TASK REQUIREMENTS.
Set down exactly the lines from the one containing "Viewport: 1769px width, 995px height." to the final line of the records below, with every picture omitted.

Data excerpts:
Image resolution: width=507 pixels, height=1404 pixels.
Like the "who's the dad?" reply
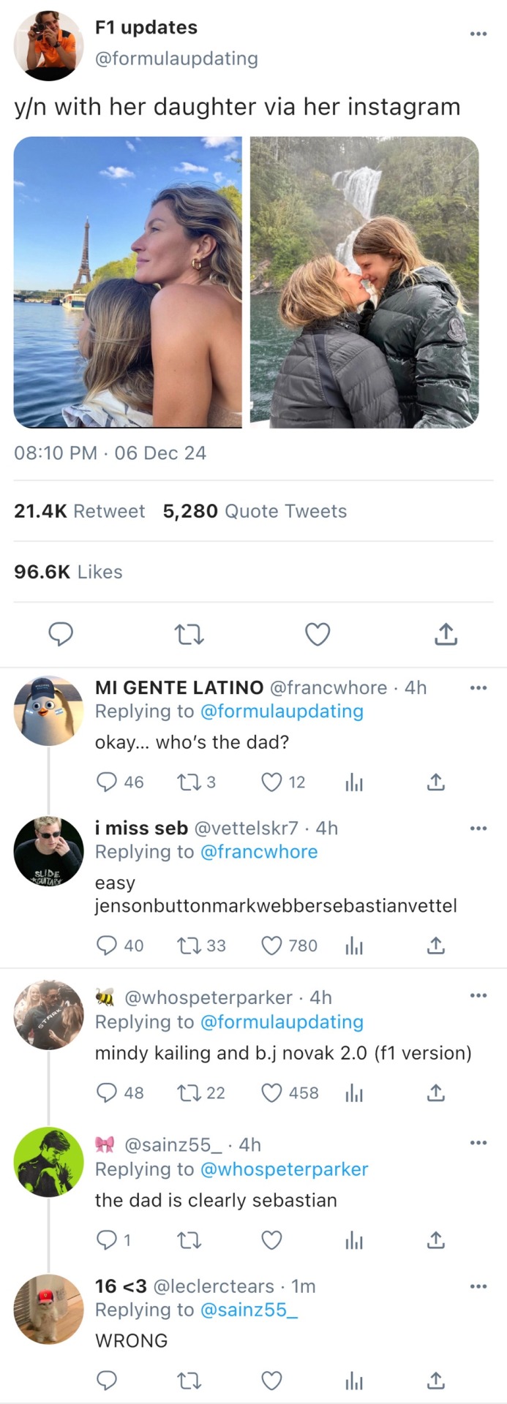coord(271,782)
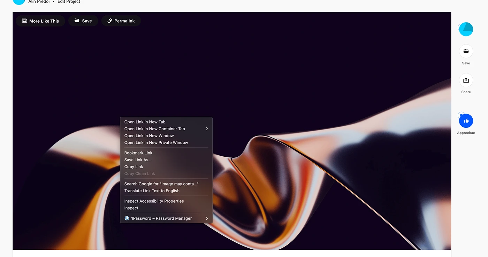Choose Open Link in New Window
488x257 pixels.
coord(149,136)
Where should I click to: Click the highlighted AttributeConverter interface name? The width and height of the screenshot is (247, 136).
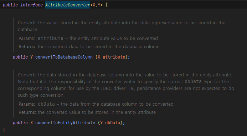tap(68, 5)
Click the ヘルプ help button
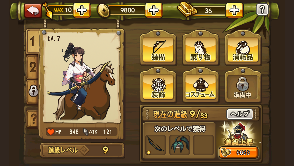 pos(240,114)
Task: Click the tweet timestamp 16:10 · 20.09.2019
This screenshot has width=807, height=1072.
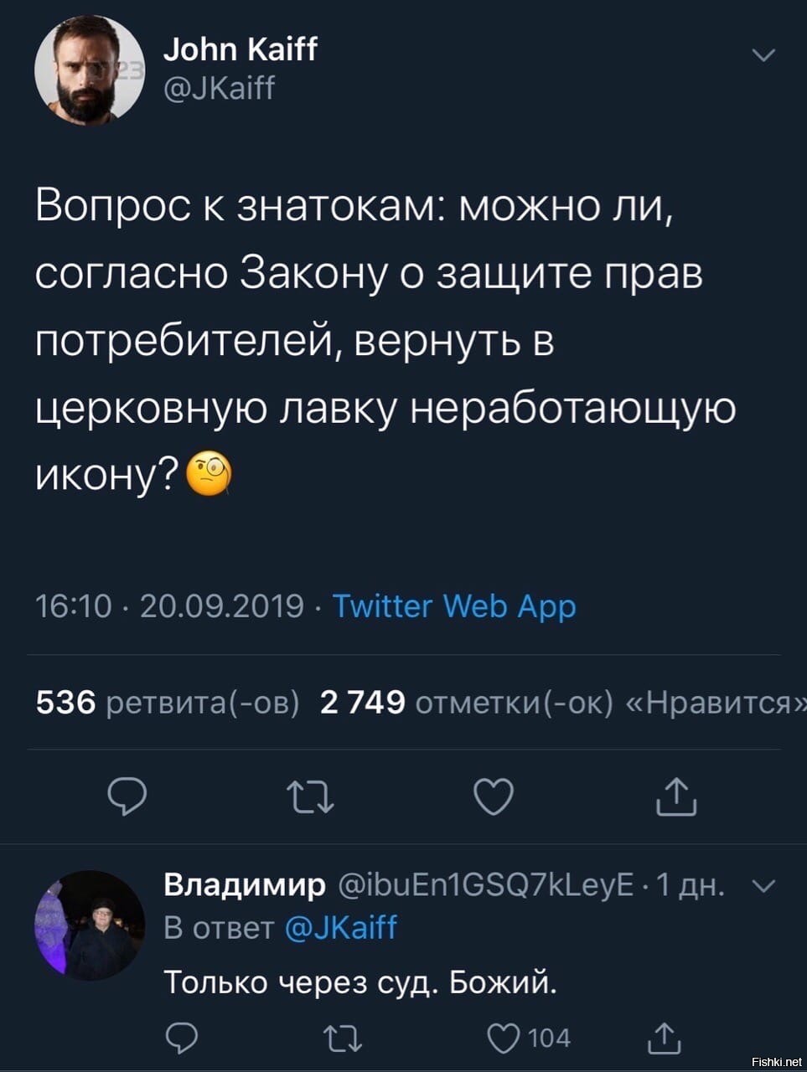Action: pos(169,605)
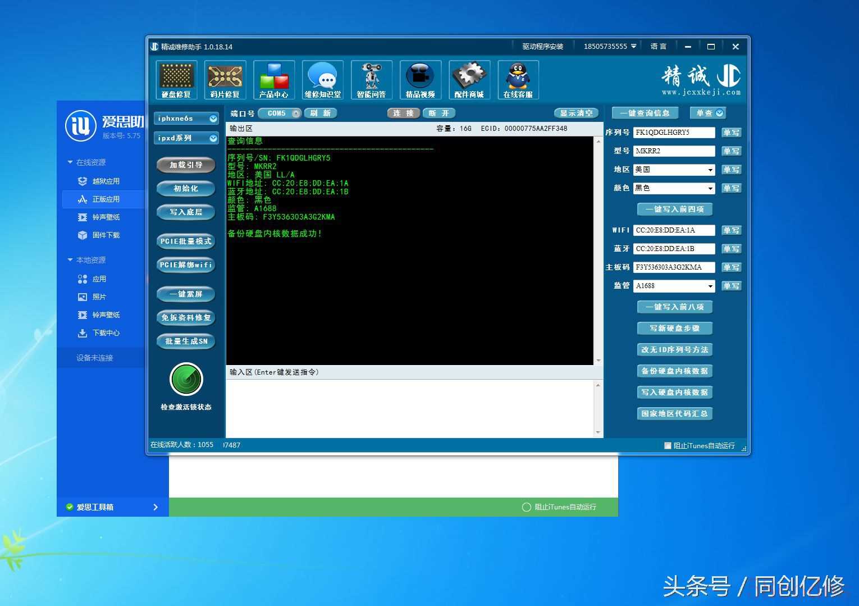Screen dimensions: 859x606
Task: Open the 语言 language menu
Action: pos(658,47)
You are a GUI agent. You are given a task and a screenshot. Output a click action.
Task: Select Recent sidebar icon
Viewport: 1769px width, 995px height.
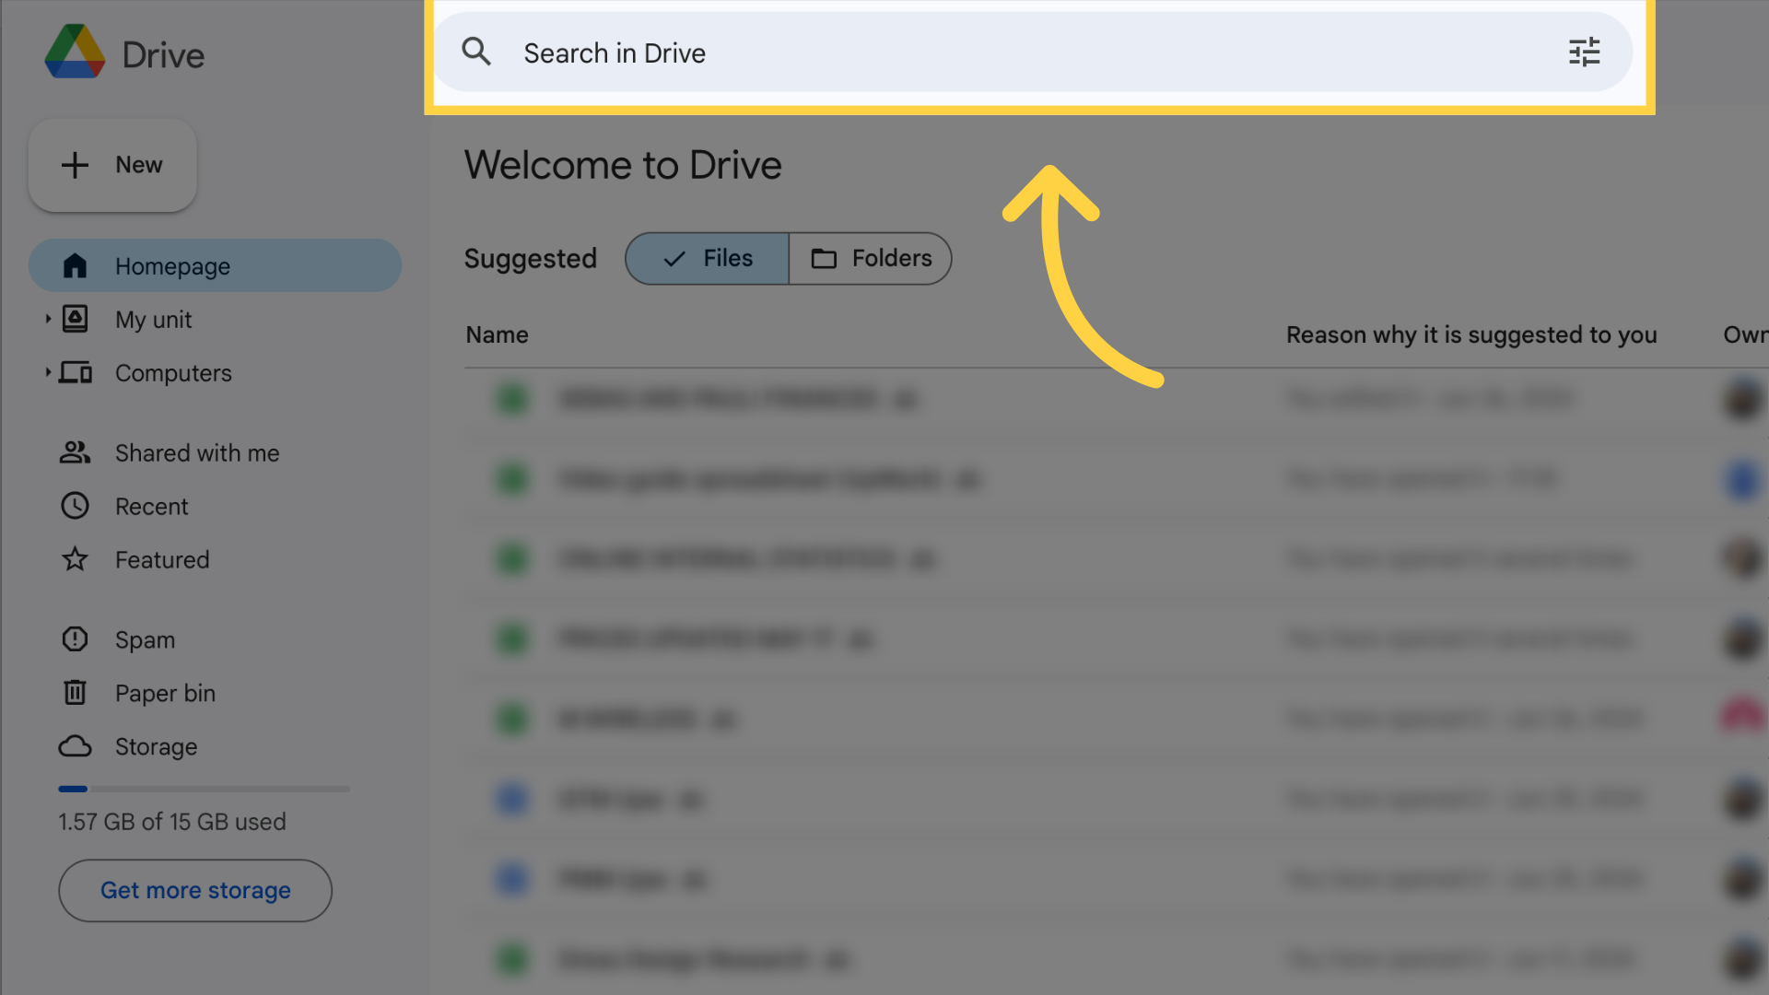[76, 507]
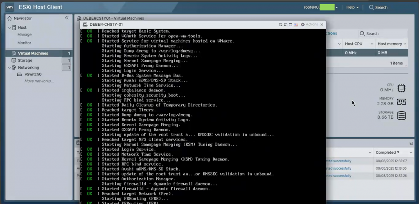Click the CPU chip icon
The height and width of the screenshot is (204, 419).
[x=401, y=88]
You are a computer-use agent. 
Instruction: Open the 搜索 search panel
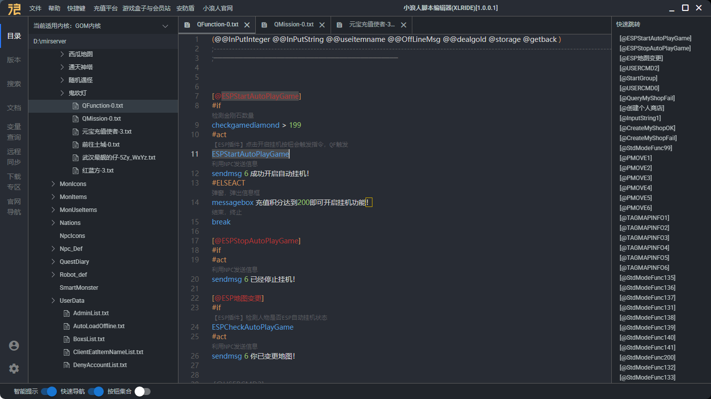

RESPONSE AREA.
Viewport: 1769px width, 995px height.
[76, 507]
Click the CPU chip icon
The height and width of the screenshot is (204, 419).
[x=401, y=88]
You are a computer-use agent. 
Instruction: Open the 搜索 search panel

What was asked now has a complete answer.